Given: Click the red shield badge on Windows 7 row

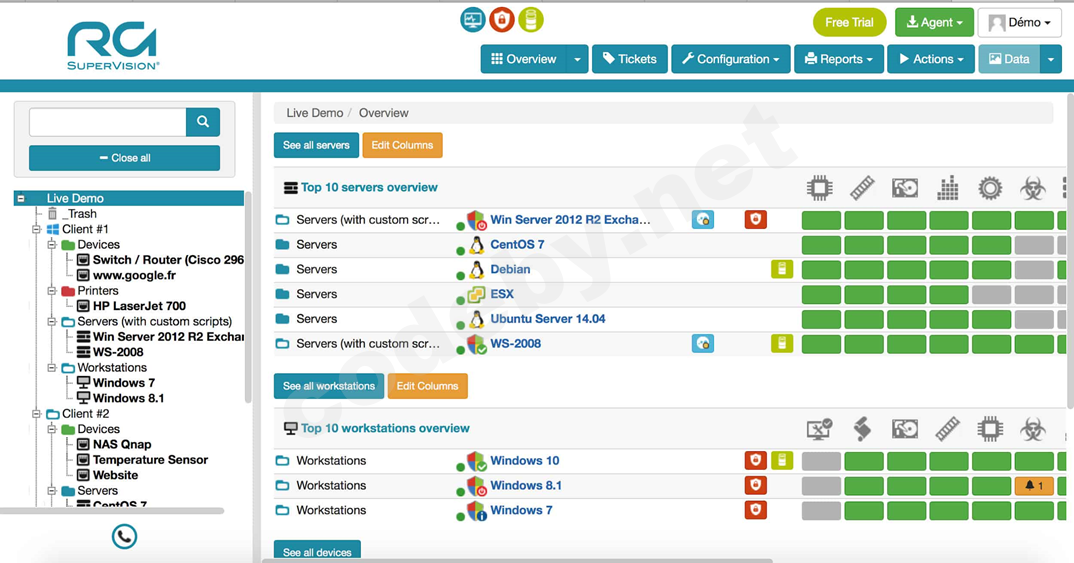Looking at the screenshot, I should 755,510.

---

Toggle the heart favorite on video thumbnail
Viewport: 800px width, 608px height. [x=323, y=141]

---

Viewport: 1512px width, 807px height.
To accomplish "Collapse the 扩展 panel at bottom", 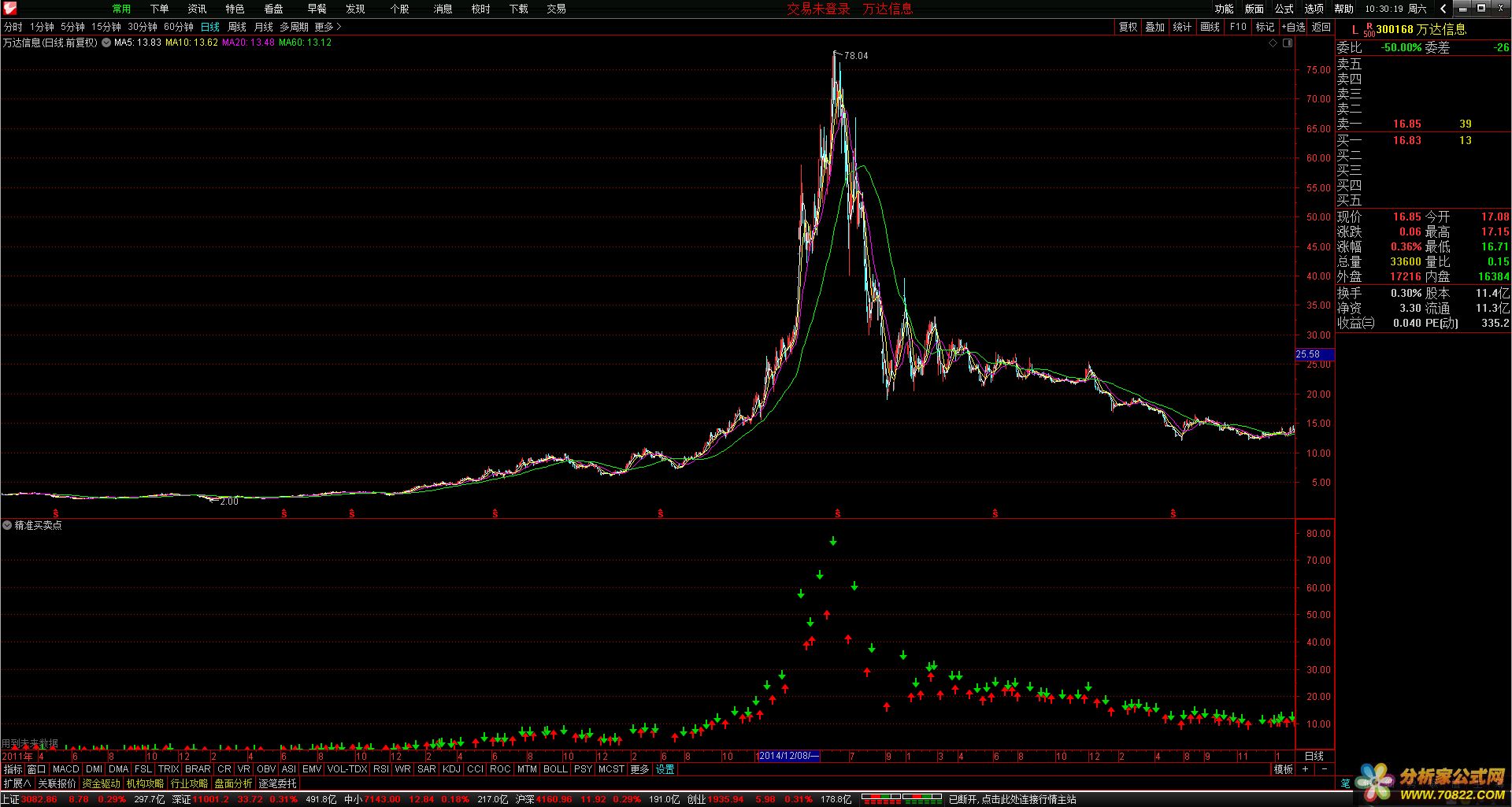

---

[Your objective]
What belongs in the answer is each line above from the line with "Viewport: 1512px width, 807px height." to the line with "the 扩展 panel", inclusive, reproduced exactly and free of pictures.

[Completed exercise]
Viewport: 1512px width, 807px height.
To accomplish "Collapse the 扩展 panel at bottom", 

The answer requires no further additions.